I think there are several flaws with this argument that require more object-level context (see this post).[1] But at a high level, this consideration—that research/engineering can be delegated to AIs that pose little-to-no risk of takeover—should also make us discount the counterfactual value of alignment research/engineering. The main plan of OpenAI’s alignment team, and part of Anthropic’s plan and those of several thought leaders in alignment, is to delegate alignment work (arguably the hardest parts thereof)[2] to AIs.
It’s plausible (and apparently a reasonably common view among alignment researchers) that:
Aligning models on tasks that humans can evaluate just isn’t that hard, and would be done by labs for the purpose of eliciting useful capabilities anyway; and
If we restrict to using predictive (non-agentic) models for assistance in aligning AIs on tasks humans can’t evaluate, they will pose very little takeover risk even if we don’t have a solution to alignment for AIs at their limited capability level.
It seems that if these claims hold, lots of alignment work would be made obsolete by AIs, not just s-risk-specific work. And I think several of the arguments for humans doing some alignment work anyway apply to s-risk-specific work:
In order to recognize what good alignment work (or good deliberation about reducing conflict risks) looks like, and provide data on which to finetune AIs who will do that work, we need to practice doing that work ourselves. (Christiano here, Wentworth here)
To the extent that working on alignment (or s-risks) ourselves gives us / relevant decision-makers evidence about how fundamentally difficult these problems are, we’ll have better guesses as to whether we need to push for things like avoiding deploying the relevant kinds of AI at all. (Christiano again)
For seeding the process that bootstraps a sequence of increasingly smart aligned AIs, you need human input at the bottom to make sure that process doesn’t veer off somewhere catastrophic—garbage in, garbage out. (O’Gara here.) AIs’ tendencies towards s-risky conflicts seem to be, similarly, sensitive to path-dependent factors (in their decision theory and priors, not just values, so alignment plausibly isn’t sufficient).

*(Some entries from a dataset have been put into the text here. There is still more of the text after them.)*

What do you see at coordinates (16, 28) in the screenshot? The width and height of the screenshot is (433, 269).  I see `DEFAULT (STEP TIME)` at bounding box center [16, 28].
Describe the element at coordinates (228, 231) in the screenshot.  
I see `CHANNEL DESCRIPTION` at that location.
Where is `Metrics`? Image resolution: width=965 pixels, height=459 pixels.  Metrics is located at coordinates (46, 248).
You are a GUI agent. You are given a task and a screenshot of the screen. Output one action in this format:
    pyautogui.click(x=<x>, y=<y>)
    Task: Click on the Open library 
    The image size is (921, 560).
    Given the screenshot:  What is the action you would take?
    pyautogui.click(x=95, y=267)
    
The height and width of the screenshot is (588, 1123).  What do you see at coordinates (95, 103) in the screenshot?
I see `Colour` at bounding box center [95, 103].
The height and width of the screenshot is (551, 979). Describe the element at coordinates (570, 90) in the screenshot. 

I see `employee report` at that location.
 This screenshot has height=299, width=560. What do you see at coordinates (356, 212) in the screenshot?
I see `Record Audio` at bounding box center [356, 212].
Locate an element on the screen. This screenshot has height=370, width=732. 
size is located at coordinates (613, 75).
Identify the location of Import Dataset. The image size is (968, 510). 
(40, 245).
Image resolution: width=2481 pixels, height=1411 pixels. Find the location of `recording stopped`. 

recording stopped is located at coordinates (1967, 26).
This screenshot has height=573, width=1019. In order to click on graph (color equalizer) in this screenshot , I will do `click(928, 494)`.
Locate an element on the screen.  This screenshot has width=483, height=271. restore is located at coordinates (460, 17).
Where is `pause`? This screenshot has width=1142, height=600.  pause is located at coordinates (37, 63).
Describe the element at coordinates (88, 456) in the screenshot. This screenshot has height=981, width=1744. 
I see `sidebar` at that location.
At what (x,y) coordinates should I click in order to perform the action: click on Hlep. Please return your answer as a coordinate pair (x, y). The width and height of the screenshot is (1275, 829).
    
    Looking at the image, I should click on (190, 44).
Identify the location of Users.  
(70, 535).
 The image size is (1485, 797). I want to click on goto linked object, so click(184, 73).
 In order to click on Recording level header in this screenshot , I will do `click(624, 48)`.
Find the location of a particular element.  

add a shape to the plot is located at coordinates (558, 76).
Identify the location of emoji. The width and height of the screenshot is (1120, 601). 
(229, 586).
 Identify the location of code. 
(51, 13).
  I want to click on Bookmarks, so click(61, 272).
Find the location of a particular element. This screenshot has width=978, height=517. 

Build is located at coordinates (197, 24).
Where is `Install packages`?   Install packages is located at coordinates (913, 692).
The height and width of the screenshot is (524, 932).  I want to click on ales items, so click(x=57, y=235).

I would probably agree that alignment work is more likely to make a counterfactual difference to P(misalignment) than s-risk-targeted work is to make a counterfactual difference to P(s-risk), overall. But the gap seems to be overstated (and other prioritization considerations can outweigh this one, of course).
That post focuses on technical interventions, but a non-technical intervention that seems pretty hard to delegate to AIs is to reduce race dynamics between AI labs, which lead to an uncooperative multipolar takeoff.
I.e., the hardest part is ensuring the alignment of AIs on tasks that humans can’t evaluate, where the ELK problem arises.
I do in fact discount the counterfactual value of alignment for exactly this reason, BTW.
Agree with this point in particular.